Mario Alberto Carrera

marioalbertocarrera@gmail.com

Premio Nacional de Literatura 1999. Quetzal de Oro. Subdirector de la Academia Guatemalteca de la Lengua. Miembro correspondiente de la Real Academia Española. Profesor jubilado de la Facultad de Humanidades USAC y ex director de su Departamento de Letras. Ex director de la Casa de la Cultura de la USAC. Condecorado con la Orden de Isabel La Católica. Ex columnista de La Nación, El Gráfico, Siglo XXI y Crónica de la que fue miembro de su consejo editorial, primera época. Ex director del suplemento cultural de La Hora y de La Nación. Ex embajador de Guatemala en Italia, Grecia y Colombia. Ha publicado más de 25 libros en México, Colombia, Guatemala y Costa Rica.

post author

Mario Alberto Carrera
marioalbertocarrera@gmail.com

Hay soledad en nuestras almas. Así fue siempre. Por eso existe Dios. Por eso lo hemos inventado, para que en las tardes silenciosas –cuando el sol cae y todo parece que nos ahogará, cuando sentimos que somos más pequeños aún que la más ínfima arena del mar- hay una voz que nos diga sentenciosa: ¡eres! Y que insista: ¡serás!

Pero esa voz es una invención colectiva –una necesidad que todos sentimos– es un mito explicativo, un relato que hemos ido escribiendo entre todos y entre todas las culturas y que de fraguarlo y contarlo, una y mil veces, hemos acabado por creer. Y así creemos que Él no ha hecho, que Él nos cuida y vigila, que Él nos tiene montada y preparada una casa “en el más allá”, donde iremos a vivir sin morir jamás: el sueño más descomunal del hombre: resistirse a morir como cualquiera otro ser de la Tierra.

Pocos queremos o podemos o tenemos el valor de creer que un día, estando sólo el hombre sobre la faz del planeta –cercado por el gigante del miedo y la giganta de la soledad –porque el hombre siempre está solo– el ser humano creó la leyenda de Dios. Y tuvo la enorme capacidad de verlo ¡y lo vio!, y se sintió en el acto acompañado, solidario. Con un sentido sobre la Tierra.
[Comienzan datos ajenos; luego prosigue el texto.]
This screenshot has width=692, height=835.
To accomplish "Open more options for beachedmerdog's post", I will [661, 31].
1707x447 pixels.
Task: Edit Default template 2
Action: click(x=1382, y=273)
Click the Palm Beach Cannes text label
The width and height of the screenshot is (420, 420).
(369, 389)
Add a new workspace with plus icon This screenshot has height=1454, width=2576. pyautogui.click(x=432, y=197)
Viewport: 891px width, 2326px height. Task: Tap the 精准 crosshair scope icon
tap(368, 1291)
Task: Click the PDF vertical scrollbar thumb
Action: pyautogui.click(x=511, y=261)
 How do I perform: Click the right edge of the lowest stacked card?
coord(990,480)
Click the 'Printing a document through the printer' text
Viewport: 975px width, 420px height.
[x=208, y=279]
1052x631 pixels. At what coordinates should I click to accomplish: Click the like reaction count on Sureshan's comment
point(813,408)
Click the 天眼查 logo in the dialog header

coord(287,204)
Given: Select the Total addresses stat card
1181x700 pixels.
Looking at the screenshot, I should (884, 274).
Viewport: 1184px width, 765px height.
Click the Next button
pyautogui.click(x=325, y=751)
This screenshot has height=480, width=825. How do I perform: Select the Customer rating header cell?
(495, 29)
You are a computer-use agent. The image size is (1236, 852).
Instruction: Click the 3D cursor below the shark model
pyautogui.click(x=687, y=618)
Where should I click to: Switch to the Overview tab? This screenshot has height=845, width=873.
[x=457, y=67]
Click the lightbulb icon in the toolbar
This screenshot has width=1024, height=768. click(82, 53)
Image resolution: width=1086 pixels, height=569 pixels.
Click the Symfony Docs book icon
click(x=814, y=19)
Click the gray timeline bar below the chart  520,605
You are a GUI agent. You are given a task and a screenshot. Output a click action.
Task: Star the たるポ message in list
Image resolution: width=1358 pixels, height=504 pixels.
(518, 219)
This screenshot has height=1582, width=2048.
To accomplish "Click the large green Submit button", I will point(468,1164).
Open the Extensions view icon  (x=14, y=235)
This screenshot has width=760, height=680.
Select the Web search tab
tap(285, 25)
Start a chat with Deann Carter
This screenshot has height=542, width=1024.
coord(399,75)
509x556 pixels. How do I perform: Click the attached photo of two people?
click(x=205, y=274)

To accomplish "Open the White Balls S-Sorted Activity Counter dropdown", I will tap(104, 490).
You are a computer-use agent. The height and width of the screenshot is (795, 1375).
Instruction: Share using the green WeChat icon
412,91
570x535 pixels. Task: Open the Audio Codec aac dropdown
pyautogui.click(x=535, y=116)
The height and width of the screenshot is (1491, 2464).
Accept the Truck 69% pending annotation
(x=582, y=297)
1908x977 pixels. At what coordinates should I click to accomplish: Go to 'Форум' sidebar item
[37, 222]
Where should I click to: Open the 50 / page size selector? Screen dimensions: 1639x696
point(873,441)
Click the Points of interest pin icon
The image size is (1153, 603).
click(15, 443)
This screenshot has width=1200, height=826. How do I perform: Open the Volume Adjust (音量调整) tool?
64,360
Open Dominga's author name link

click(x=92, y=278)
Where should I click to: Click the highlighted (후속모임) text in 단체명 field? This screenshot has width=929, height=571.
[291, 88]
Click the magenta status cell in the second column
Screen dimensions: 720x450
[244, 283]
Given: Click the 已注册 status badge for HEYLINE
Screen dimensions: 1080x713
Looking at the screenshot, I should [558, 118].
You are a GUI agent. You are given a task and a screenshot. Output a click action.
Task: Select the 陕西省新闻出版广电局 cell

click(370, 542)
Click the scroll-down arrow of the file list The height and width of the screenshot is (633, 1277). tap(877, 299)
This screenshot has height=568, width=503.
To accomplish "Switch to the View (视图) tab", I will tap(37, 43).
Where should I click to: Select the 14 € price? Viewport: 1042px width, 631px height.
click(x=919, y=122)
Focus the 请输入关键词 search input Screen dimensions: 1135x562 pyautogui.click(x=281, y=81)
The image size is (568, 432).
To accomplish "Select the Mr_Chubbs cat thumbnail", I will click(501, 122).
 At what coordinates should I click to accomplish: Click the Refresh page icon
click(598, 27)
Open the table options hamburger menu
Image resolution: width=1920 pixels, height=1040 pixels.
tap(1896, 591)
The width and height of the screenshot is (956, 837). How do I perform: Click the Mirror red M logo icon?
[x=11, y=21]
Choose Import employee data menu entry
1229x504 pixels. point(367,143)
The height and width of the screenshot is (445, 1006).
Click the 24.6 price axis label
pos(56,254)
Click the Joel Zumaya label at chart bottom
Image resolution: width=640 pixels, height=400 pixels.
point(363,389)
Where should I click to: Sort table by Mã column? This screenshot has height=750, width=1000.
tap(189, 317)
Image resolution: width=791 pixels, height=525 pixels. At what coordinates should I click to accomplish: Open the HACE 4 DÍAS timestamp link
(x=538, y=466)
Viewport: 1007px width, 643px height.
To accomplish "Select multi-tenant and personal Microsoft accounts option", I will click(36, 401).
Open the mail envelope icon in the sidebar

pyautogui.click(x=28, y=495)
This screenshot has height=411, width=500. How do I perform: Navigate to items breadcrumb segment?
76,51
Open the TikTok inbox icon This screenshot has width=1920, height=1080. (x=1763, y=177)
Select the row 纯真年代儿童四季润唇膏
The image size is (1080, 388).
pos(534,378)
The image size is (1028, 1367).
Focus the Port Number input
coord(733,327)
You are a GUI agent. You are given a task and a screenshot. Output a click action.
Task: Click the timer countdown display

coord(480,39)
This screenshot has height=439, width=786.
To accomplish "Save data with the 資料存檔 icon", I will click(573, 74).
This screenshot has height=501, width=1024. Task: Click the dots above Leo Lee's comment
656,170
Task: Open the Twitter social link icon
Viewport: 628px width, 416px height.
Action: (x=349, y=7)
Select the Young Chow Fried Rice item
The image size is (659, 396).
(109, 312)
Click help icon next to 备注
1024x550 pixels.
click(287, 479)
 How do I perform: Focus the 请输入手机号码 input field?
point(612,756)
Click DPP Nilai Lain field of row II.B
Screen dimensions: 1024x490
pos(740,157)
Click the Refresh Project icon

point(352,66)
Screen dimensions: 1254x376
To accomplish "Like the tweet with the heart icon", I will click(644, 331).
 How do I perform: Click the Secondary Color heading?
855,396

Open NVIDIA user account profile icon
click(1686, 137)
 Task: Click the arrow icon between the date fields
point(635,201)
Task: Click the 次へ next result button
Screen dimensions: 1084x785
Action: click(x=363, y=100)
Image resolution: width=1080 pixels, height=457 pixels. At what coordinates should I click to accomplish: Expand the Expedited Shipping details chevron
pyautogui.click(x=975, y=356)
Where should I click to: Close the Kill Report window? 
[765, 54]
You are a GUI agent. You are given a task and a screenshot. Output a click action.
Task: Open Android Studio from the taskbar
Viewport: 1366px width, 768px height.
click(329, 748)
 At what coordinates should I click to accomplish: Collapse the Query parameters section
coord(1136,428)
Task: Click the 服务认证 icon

Trascendiendo y trascendente y sobre todo permaneciendo sin realmente morir. Allí está la clave de todo. Y se sintió bien con Él y Él fue una imagen, un icono y sobre todo grata imagen en el rincón más asombrado y más temeroso de su mente imaginativa, creadora de mitos –mitómano– de cuentos, de epopeyas, de teogonías y finalmente de novelas que, con y en cada época o tiempo, se olvidan o se desplazan por otras que responden mejor, mejor adaptadas narrativamente a cada Edad.

Se olvidan y siempre es mejor no recordar. El recuerdo duele o aterra. Y por ello es mejor aún no querer recordar. Se siente así mejor –o tal vez menos– la muerte, el desamor y la soledad. Es mejor olvidad cómo te he creado y tal vez sea mejor no recordar cómo te han destruido muchos mediante la ciencia. Pero no todo lo podemos negar, omitir, olvidar.

Lo que a veces sí quisiera es recordar cómo comencé a destruirte que es lo mismo que decir ¿cuándo y cómo comencé mi amistad con Zoroastro? Otro dios, pero dios de la soledad en las montañas hiperbóreas y enhiestas, para iniciar el lento borrar y raspar de mi mente tu imperiosa y autoritaria figura –más temida que amada– pero asimismo icono compañero, escoltador, lazarillo gregario y apagador de sed –no cabe duda– reconfortante.

Borrado estás y estás presente. Borrada fue tu cara y bulto amenazante, pero permaneció indeleble, tu orden, tu implacable manera de mandar, tu mando amenazante ¡y tu cólera! Es curioso: te fuiste pero te has quedado dentro de mí congelado con tu dedo amenazador de general, con tu dedo acusador de Señor que toma cuentas. Ya no me das compañía. Sólo queda la ordenanza imperial de tu blanca barba y de tu único ojo en aquel triángulo que de pronto se yergue, y deslumbra en la noche en que acaso quisiera tener tu paternal compañía y sólo obtengo el acerbo ceño de tu jerarquía y de tus gestos imborrables.

Tan difícil, tan largo y prolijo fue destruirte como podría ser volver a crearte. Tan difícil es dejar de creer como volver a creer. Además, con la duda cartesiana se desvaneció la arcilla con que hice tu figura antes de soplar sobre ella. Después de aquel enredado proceso sólo queda Zoroastro, que baila y que reconoce a dos dioses pariguales: Apolo y Dionisos y sobre todo al segundo en su sangre roja y palpitante.